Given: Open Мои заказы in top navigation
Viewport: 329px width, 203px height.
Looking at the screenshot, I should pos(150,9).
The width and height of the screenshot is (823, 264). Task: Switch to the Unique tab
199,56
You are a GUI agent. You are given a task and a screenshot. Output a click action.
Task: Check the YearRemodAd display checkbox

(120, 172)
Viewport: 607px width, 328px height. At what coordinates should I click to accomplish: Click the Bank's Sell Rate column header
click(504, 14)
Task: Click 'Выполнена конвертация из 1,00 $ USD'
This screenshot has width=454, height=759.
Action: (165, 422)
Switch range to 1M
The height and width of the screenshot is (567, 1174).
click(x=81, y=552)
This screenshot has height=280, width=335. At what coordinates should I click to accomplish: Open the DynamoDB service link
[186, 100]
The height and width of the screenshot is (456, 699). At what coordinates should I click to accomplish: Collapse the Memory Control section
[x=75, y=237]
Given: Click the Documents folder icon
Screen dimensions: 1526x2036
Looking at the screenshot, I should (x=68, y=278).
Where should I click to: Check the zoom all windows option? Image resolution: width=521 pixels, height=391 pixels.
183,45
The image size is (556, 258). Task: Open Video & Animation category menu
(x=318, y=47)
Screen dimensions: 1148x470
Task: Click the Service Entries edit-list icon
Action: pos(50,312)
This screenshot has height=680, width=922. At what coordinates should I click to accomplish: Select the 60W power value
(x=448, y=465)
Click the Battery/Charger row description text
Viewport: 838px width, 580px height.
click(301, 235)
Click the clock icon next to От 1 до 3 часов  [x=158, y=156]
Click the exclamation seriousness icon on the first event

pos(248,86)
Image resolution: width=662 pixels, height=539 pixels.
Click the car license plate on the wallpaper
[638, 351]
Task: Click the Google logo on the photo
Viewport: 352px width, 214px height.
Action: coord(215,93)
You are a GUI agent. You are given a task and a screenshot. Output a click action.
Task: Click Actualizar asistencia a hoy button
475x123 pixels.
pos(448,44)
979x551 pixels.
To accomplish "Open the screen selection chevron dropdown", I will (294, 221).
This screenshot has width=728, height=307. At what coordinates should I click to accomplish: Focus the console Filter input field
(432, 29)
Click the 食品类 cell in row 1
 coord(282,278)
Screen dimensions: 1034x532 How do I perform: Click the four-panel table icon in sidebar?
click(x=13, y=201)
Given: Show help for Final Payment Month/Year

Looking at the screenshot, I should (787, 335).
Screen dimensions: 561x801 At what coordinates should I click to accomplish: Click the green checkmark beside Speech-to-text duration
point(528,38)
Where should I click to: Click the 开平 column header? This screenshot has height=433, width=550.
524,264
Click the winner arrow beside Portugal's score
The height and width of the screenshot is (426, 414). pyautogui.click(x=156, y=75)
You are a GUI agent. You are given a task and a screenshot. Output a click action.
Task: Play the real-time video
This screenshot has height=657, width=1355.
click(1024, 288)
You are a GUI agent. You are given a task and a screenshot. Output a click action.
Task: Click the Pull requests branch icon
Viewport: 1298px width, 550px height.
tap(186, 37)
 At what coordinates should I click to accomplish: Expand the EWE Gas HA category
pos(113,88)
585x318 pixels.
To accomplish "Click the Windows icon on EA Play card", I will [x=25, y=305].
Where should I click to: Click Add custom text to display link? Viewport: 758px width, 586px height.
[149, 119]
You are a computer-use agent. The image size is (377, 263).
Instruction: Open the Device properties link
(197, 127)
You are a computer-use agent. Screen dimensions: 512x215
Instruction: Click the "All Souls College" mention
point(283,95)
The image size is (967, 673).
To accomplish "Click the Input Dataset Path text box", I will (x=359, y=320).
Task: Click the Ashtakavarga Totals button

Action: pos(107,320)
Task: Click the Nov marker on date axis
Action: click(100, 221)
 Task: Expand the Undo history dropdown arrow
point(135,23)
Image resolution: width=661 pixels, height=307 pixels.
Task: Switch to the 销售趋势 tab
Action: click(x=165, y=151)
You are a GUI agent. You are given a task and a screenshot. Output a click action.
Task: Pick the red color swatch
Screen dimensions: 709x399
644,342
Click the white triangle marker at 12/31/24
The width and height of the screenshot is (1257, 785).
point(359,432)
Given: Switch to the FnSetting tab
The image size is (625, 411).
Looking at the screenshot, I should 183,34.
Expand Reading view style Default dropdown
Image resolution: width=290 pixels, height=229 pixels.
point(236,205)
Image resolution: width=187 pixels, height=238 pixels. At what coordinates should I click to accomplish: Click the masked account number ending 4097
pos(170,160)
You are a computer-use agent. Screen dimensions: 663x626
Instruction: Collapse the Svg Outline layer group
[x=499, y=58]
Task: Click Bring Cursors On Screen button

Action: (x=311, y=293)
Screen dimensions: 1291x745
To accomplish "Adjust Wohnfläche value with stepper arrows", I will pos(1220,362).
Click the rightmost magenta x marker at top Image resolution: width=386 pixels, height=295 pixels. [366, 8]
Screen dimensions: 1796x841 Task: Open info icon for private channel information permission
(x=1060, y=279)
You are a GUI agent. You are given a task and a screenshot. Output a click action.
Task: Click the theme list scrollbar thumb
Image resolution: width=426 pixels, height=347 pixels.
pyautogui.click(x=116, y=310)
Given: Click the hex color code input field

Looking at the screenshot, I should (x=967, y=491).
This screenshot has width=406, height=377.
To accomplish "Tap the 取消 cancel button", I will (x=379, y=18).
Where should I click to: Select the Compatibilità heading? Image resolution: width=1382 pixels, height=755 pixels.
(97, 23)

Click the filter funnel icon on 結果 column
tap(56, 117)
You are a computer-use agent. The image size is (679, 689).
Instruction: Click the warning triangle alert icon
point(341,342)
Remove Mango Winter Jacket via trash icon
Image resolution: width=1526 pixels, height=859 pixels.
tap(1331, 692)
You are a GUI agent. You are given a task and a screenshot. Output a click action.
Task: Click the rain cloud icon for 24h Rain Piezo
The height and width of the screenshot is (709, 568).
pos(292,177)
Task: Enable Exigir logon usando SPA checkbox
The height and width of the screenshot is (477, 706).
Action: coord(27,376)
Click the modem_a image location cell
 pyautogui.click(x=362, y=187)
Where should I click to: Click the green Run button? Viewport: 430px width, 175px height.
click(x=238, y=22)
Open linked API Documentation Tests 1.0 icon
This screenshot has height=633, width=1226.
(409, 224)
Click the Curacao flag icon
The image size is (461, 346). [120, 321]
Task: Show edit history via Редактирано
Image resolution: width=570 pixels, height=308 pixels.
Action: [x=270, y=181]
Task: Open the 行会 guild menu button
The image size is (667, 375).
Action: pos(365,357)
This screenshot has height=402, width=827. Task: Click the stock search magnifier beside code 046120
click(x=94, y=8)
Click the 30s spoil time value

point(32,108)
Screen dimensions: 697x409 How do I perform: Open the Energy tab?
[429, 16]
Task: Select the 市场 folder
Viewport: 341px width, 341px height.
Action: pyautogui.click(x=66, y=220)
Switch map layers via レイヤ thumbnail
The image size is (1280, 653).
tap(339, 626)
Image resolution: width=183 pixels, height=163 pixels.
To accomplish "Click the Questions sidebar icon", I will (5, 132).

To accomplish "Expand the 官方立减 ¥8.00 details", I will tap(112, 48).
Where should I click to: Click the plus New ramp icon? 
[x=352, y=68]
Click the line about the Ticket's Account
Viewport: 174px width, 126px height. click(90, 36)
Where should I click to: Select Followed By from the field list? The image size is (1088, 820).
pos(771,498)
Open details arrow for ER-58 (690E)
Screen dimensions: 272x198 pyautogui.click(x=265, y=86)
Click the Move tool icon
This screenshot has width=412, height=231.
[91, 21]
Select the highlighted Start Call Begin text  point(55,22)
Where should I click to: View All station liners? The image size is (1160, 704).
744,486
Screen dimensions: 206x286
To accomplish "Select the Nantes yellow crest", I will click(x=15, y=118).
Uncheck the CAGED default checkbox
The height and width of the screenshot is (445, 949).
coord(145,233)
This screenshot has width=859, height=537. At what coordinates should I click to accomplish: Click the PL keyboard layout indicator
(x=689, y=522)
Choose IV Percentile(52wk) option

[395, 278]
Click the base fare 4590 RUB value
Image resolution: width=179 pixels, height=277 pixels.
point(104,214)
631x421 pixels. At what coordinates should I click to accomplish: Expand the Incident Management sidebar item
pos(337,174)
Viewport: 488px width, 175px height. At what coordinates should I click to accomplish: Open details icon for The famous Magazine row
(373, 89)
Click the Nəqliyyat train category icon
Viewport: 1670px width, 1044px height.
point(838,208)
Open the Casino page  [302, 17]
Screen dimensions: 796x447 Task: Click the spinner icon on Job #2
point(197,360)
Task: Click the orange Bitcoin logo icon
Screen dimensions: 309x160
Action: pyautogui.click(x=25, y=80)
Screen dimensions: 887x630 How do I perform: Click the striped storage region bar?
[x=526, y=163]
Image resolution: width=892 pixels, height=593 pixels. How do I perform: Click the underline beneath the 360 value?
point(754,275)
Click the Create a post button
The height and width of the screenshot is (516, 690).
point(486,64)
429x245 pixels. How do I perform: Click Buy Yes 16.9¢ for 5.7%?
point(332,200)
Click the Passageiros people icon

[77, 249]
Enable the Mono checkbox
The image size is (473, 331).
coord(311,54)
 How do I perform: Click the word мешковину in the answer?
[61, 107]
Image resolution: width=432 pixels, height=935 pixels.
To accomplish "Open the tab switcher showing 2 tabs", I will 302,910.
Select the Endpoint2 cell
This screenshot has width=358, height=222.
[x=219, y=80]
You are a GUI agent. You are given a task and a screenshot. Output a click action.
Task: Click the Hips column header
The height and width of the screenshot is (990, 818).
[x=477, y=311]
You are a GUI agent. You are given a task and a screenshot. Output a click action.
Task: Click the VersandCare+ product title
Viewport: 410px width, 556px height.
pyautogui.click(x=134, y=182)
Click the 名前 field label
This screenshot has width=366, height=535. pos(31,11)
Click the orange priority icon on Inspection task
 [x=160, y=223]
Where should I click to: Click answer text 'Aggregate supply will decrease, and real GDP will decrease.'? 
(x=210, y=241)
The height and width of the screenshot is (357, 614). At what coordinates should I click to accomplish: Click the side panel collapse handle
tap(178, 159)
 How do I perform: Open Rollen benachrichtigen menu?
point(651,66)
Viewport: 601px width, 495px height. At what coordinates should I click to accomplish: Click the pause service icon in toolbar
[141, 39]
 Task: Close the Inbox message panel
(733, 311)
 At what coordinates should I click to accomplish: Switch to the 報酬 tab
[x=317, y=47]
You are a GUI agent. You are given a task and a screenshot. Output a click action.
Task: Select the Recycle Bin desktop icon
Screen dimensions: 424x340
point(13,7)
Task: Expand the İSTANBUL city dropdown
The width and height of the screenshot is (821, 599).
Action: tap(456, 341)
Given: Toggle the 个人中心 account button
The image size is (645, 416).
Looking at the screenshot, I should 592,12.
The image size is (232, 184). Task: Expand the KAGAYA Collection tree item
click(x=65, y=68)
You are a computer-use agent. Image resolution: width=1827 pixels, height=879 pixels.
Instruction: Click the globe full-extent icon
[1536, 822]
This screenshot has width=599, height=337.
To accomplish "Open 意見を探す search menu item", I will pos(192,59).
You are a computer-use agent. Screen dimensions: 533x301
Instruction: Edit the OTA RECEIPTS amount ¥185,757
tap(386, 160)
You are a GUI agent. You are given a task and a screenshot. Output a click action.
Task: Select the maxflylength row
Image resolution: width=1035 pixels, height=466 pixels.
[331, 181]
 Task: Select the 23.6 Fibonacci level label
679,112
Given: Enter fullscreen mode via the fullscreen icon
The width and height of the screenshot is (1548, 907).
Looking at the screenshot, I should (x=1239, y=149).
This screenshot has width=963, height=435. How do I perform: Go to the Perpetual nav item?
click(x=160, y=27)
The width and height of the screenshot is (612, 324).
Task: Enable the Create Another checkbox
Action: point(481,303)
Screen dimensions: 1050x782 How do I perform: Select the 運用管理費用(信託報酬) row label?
-------------------------
* [INSTRUCTIONS TO FOLLOW]
Which lines of the records above contain the word "folder"? Show each of them.

* [ANSWER FOR THIS EXERCISE]
Given: Click the Documents folder icon
Task: Select the 市场 folder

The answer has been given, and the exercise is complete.